Render the rows starting at the line containing "You are a computer-use agent. 2520x1469" and ending at the last line of the rows as a JSON list of strings, one string per line, omitting blank lines.

* begin *

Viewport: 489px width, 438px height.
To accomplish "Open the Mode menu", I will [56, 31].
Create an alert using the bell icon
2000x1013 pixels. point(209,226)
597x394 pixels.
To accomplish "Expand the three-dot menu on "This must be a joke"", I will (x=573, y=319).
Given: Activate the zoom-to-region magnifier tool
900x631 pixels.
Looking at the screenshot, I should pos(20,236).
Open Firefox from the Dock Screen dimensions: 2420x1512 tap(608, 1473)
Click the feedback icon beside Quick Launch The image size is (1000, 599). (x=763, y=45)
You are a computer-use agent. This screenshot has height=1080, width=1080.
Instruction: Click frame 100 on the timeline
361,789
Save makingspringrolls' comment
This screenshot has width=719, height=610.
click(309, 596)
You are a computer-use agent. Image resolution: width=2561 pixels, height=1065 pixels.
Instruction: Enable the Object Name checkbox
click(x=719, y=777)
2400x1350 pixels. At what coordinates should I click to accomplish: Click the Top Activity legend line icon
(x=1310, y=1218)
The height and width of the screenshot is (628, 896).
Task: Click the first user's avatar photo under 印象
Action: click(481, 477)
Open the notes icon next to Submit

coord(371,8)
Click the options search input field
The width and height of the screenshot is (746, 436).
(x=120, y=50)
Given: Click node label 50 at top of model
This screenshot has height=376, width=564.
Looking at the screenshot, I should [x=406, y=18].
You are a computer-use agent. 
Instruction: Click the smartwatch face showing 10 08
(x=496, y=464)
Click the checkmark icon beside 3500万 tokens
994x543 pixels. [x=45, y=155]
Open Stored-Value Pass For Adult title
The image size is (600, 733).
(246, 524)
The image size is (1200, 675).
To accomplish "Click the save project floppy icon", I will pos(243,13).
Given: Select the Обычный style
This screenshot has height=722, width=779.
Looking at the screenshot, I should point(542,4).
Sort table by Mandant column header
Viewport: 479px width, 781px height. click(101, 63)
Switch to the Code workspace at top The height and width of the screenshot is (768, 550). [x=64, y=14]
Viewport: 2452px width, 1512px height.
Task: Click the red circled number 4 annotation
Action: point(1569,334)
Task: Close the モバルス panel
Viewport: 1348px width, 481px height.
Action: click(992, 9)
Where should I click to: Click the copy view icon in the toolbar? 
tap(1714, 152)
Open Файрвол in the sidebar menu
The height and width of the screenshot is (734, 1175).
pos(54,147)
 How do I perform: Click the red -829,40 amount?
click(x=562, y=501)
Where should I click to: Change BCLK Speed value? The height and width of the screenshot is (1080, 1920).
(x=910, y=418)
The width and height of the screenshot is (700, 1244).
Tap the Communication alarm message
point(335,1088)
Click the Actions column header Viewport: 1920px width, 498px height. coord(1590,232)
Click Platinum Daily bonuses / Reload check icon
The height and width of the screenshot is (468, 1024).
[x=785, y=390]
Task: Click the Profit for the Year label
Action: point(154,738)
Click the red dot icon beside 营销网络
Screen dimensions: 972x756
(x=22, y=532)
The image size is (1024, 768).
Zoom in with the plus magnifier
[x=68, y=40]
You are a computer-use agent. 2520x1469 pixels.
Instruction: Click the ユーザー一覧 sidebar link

* end *

**FULL SOLUTION**
[
  "You are a computer-use agent. 2520x1469 pixels.",
  "Instruction: Click the ユーザー一覧 sidebar link"
]